Deputados aprovam na CCJ o uso de aeronaves do Governo para transportar órgãos para transplantes

A Comissão de Constituição, Justiça e Redação (CCJ) da Assembleia Legislativa de Goiás aprovou nesta quarta-feira (05) o projeto de lei do deputado Delegado Eduardo Prado (DC) que prioriza a utilização de aeronaves do Governo do Estado para o transporte de equipes de captação de órgãos para transplantes. A matéria vai agora para a apreciação do Plenário, em duas votações.

Eduardo Prado diz que os profissionais envolvidos no processo ddoação de órgãos trabalham em contagem regressiva para não ultrapassar o tempo limite de retirada dos órgãos, e também para preservar esses órgãos durante o transporte.

O parlamentar explica que o tempo de isquemia é o tempo de retirada de um órgão e transplante deste em outra pessoa. “Assim, quanto maior o tempo entre a remoção do órgão do doador e seu encaminhamento para o receptor, mais fácil detectar complicações que implicam impossibilidade do transplante. Em muitos casos, o emprego das aeronaves é fundamental para que o processo de transplante aconteça de forma adequada”, afirma.

Utilizar aeronaves do governo, conforme o deputado, tem por objetivo aumentar exponencialmente os transplantes e, consequentemente, salvar mais vidas.

Na justificativa do projeto, Prado aponta que, segundo a Associação Brasileira de Transplante de Órgãos (ABTO), o Brasil tem 32.716 pacientes cadastrados em lista de espera por um transplante de rim, fígado, coração, pulmão, pâncreas e córnea. Destes, mais de 30 mil pacientes na lista de espera, sendo que 15.593 ingressaram no primeiro semestre de 2018, e 1.286 morreram neste período.

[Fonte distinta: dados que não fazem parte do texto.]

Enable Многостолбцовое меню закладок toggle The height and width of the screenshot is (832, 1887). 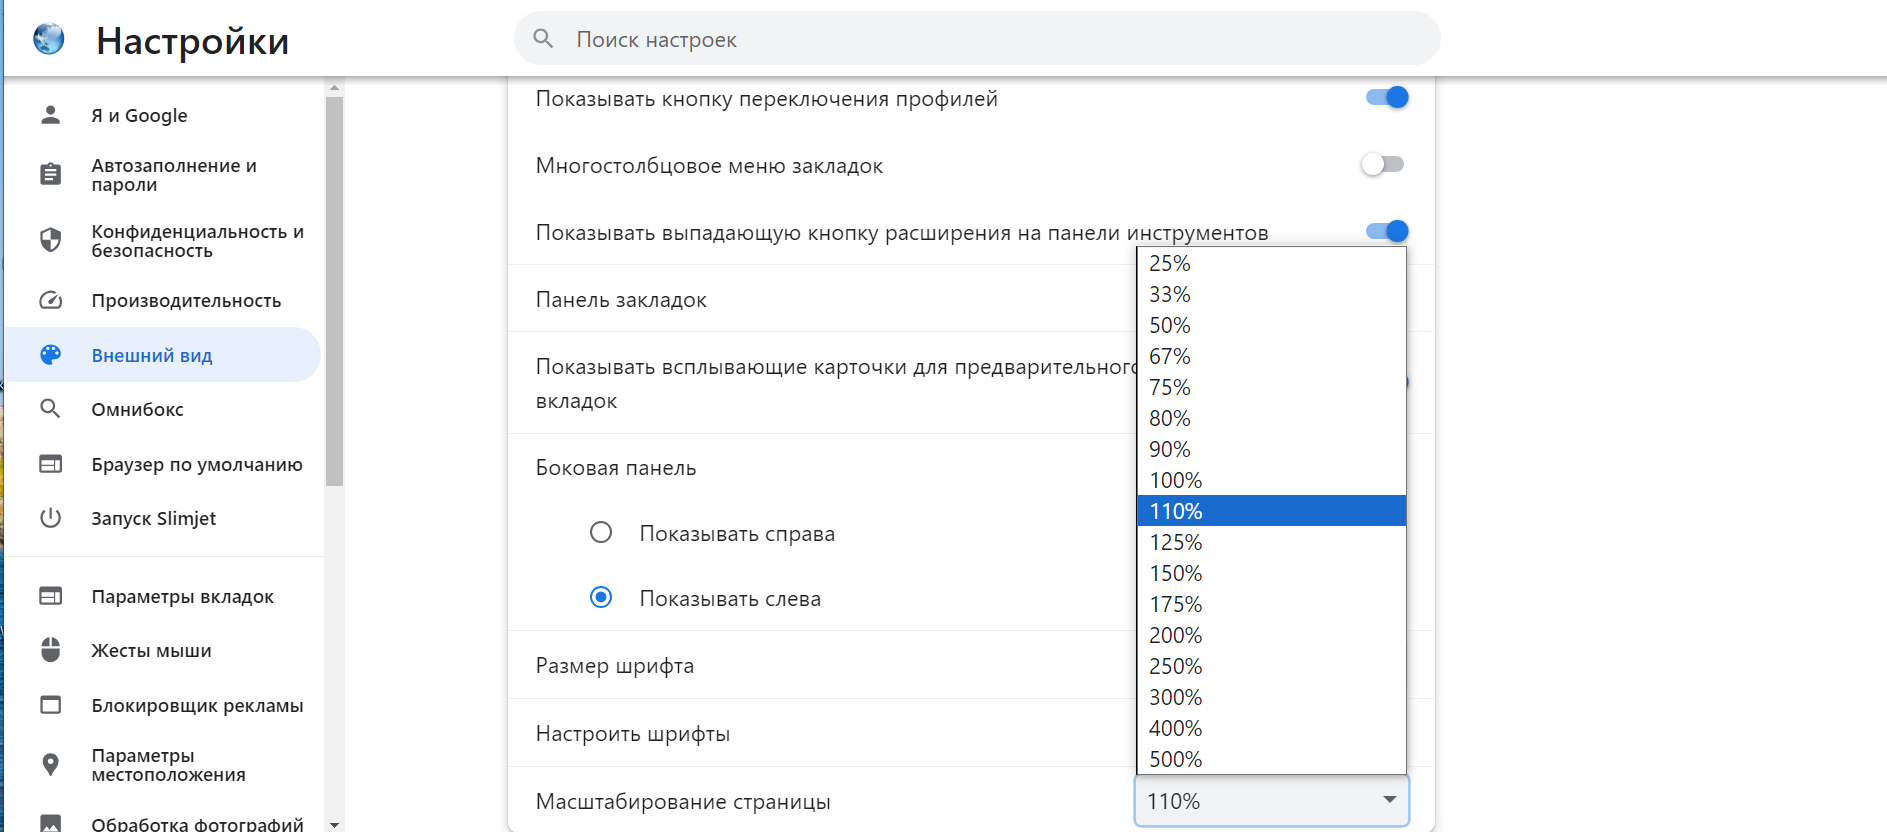[1382, 164]
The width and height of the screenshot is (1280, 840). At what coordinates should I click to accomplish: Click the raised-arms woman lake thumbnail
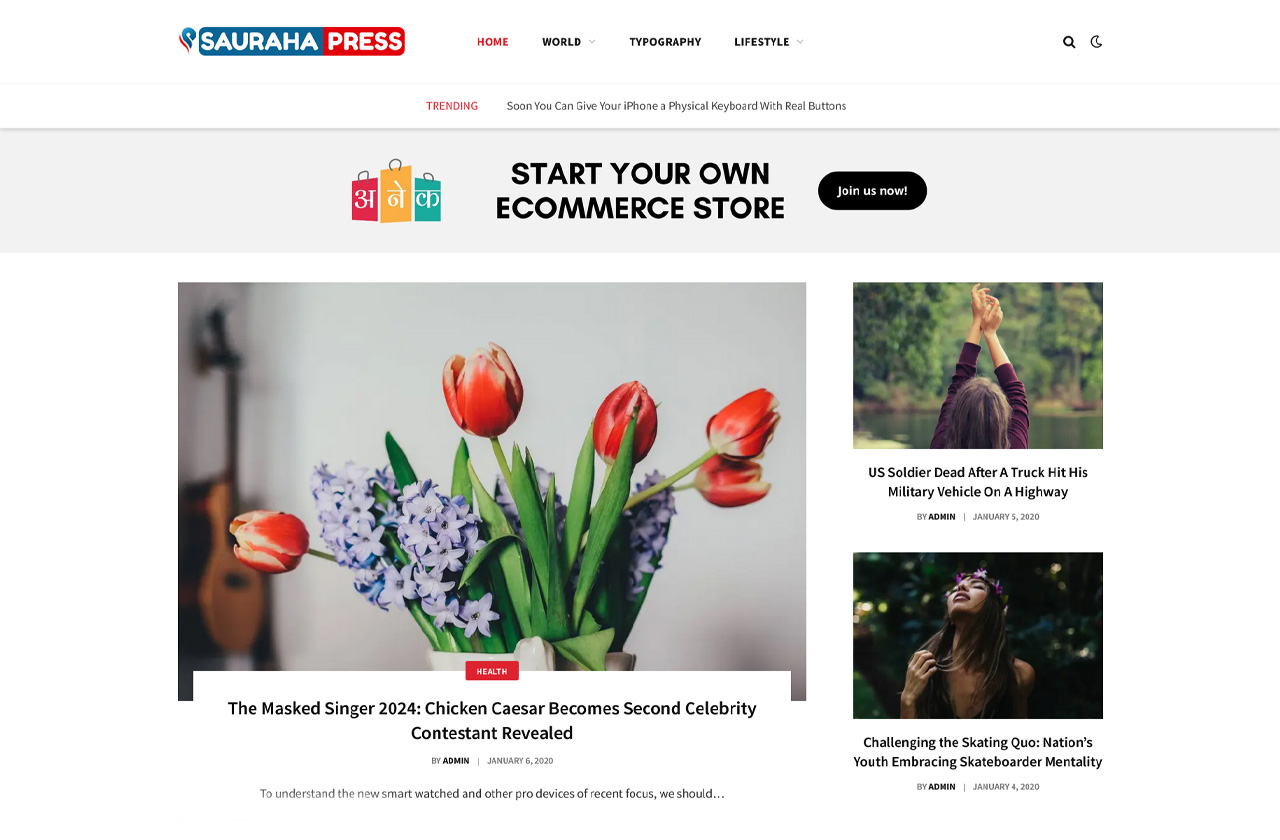coord(978,365)
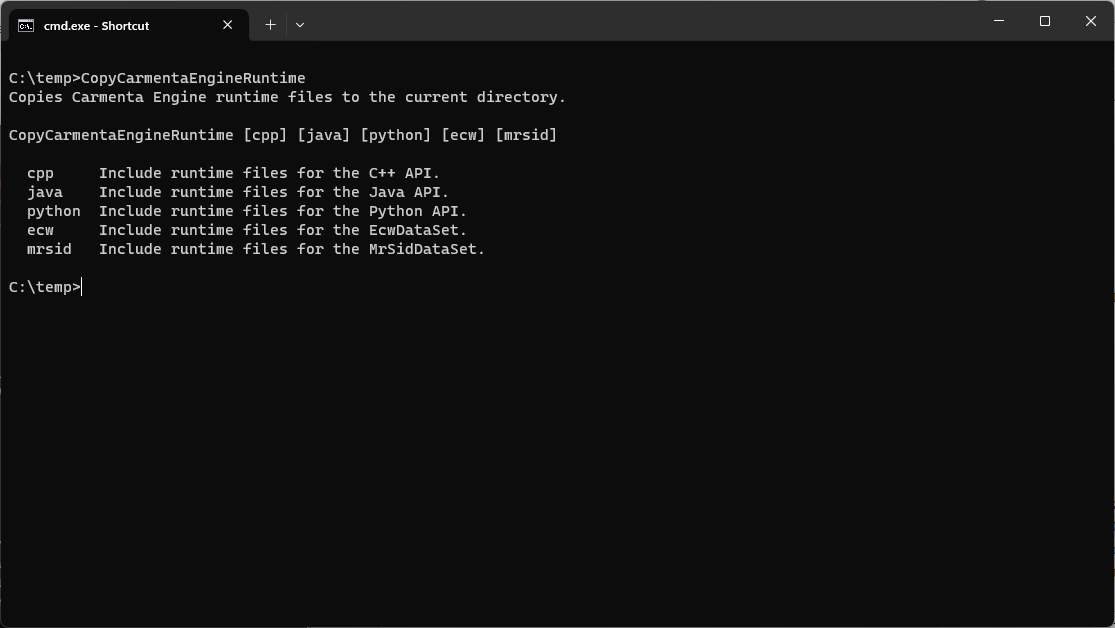1115x628 pixels.
Task: Click the 'Python API.' text in python row
Action: [417, 211]
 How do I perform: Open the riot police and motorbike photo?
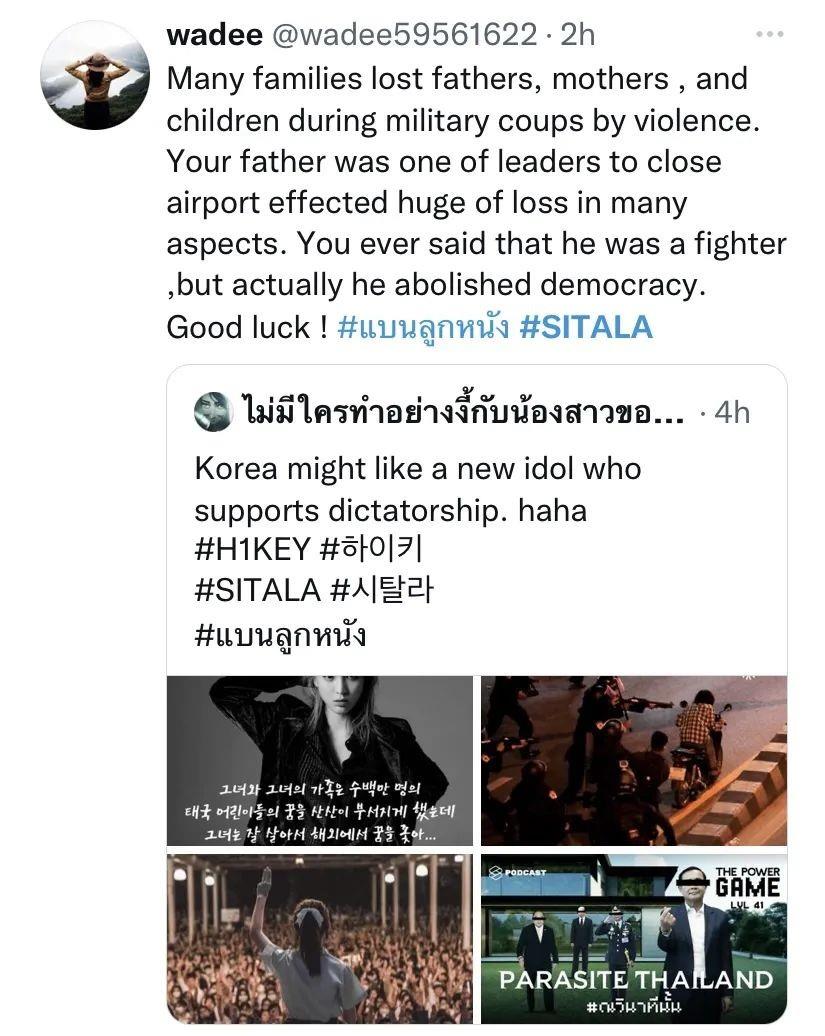pyautogui.click(x=633, y=761)
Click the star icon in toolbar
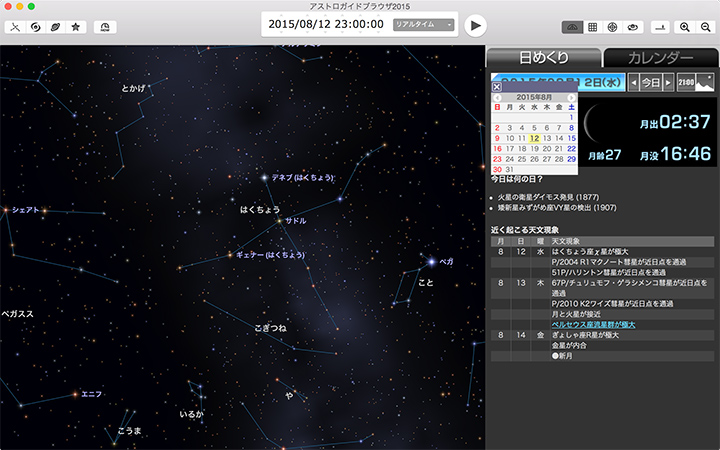720x450 pixels. coord(76,26)
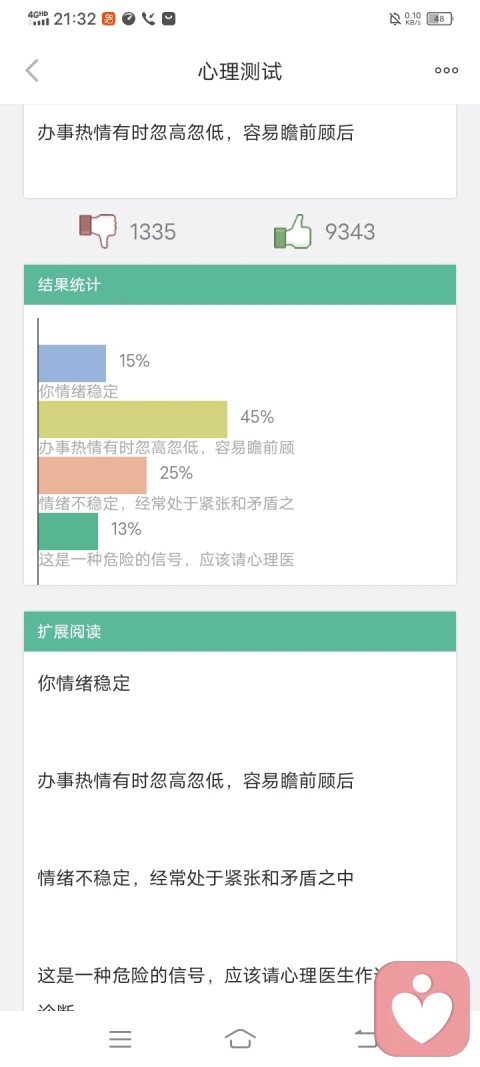Open 办事热情有时忽高忽低 extended reading link
The image size is (480, 1067).
[195, 781]
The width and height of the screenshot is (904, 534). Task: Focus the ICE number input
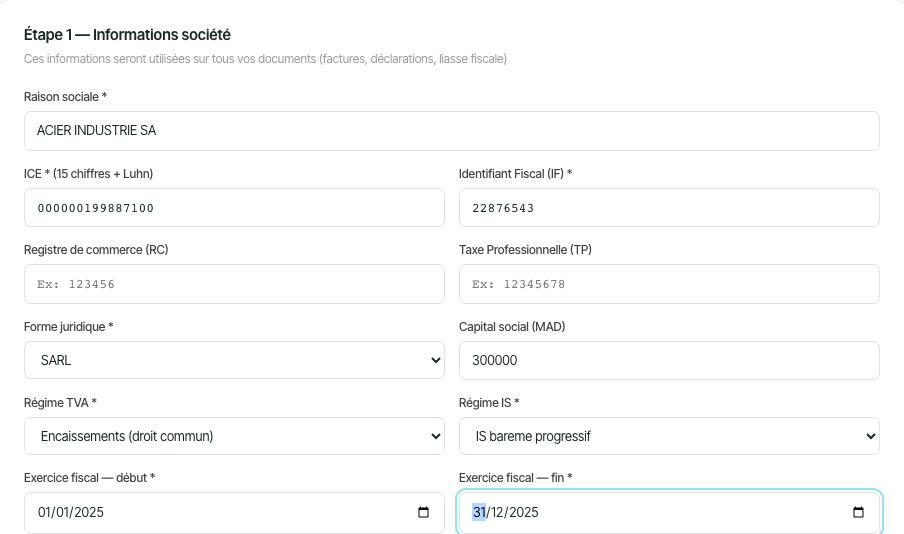coord(234,208)
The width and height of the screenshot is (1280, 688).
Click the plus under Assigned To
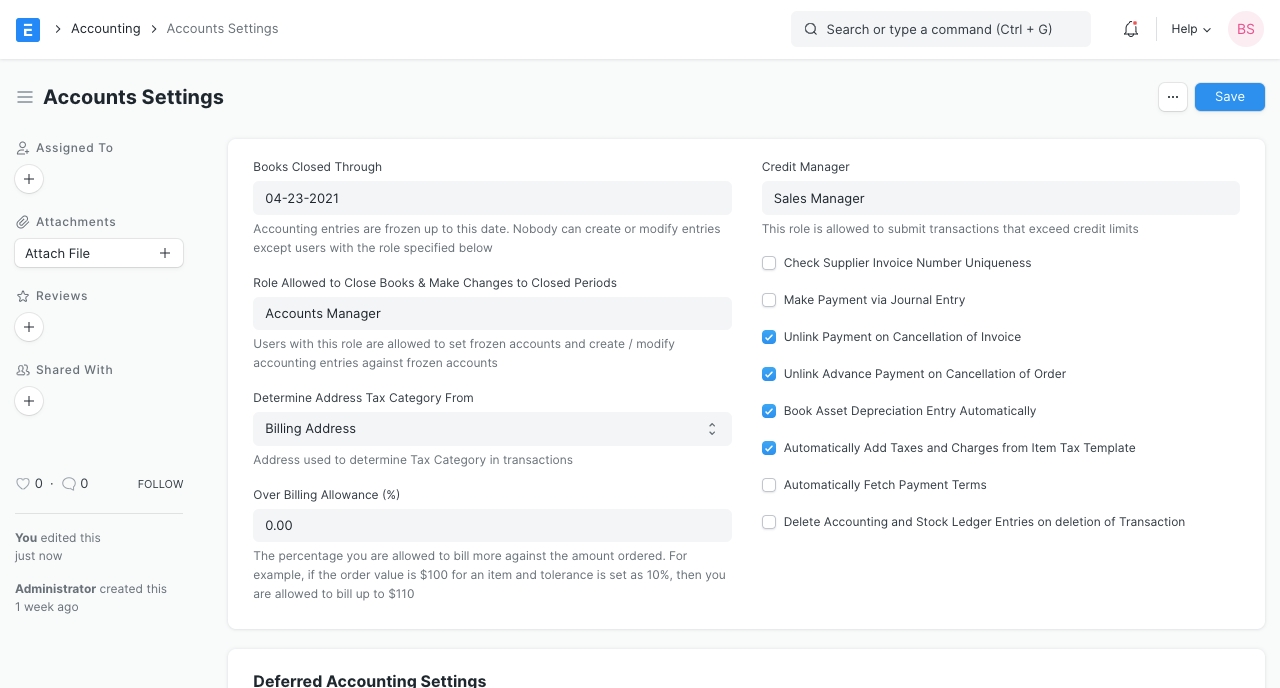click(x=29, y=179)
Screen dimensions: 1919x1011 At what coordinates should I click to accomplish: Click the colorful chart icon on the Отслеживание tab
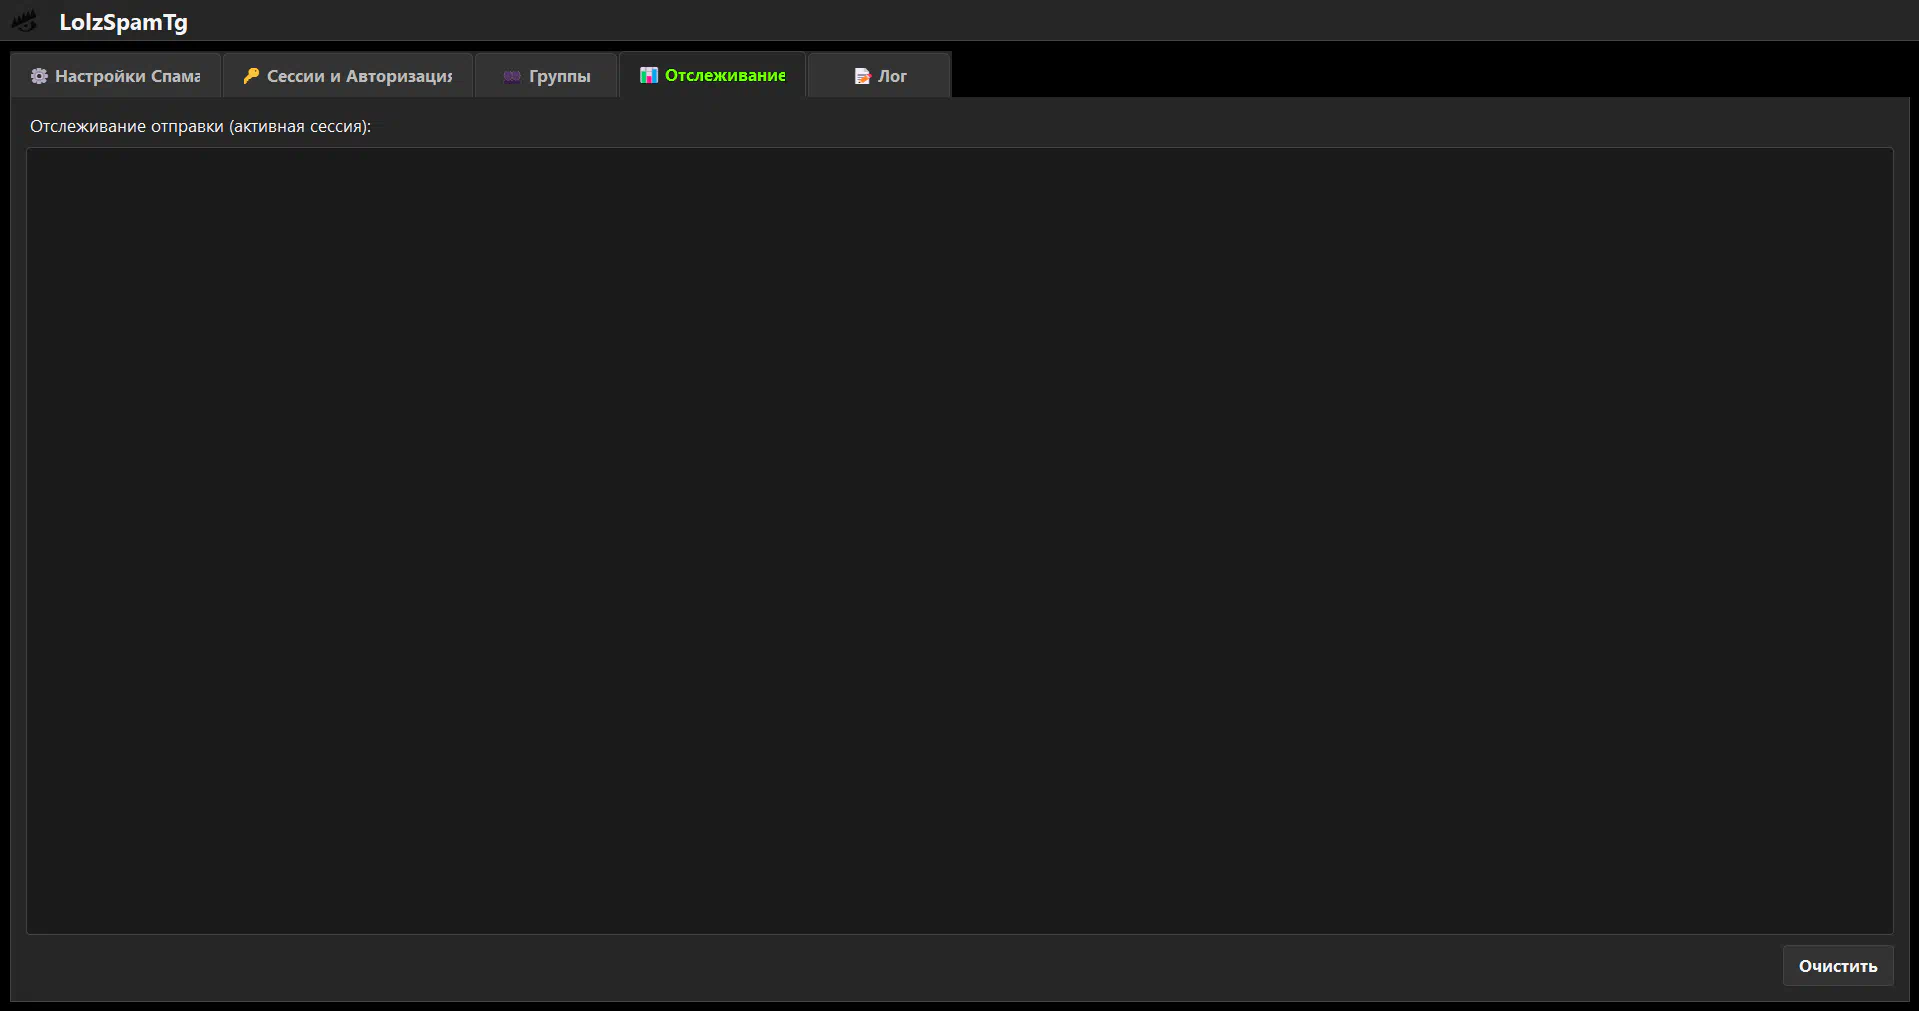click(649, 75)
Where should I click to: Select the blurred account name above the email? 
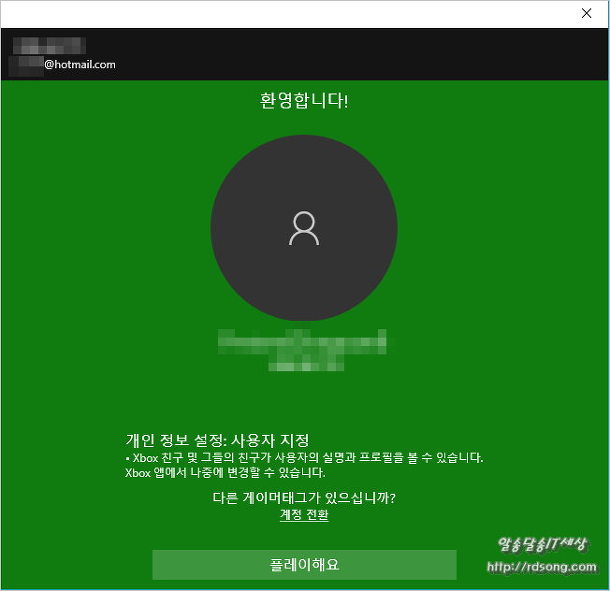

O estudo mostra ainda que, das mais de 21 mil pessoas que aguardam um rim, 5.493 passaram a esperar entre janeiro e junho de 2018, e 728 não sobreviveram. “Muitas pessoas que necessitam de transplantes no Brasil morrem por ausência de doadores”, salienta o deputado. “Por outro lado, muitos órgãos são perdidos em razão da falta de um transporte eficiente entre o local onde o doador faleceu e o local onde seria realizada a cirurgia de transplante, considerando a distância de ambos.”

Gratuidade

De acordo com Eduardo Prado, acordos de cooperação com empresas aéreas, firmados desde 2001, garantiam o transporte de órgãos destinados ao transplante. As obrigações de cada parte envolvida ficaram expressas nos documentos, que não têm força de lei. O transporte é encaixado nas rotas existentes e é feito gratuitamente.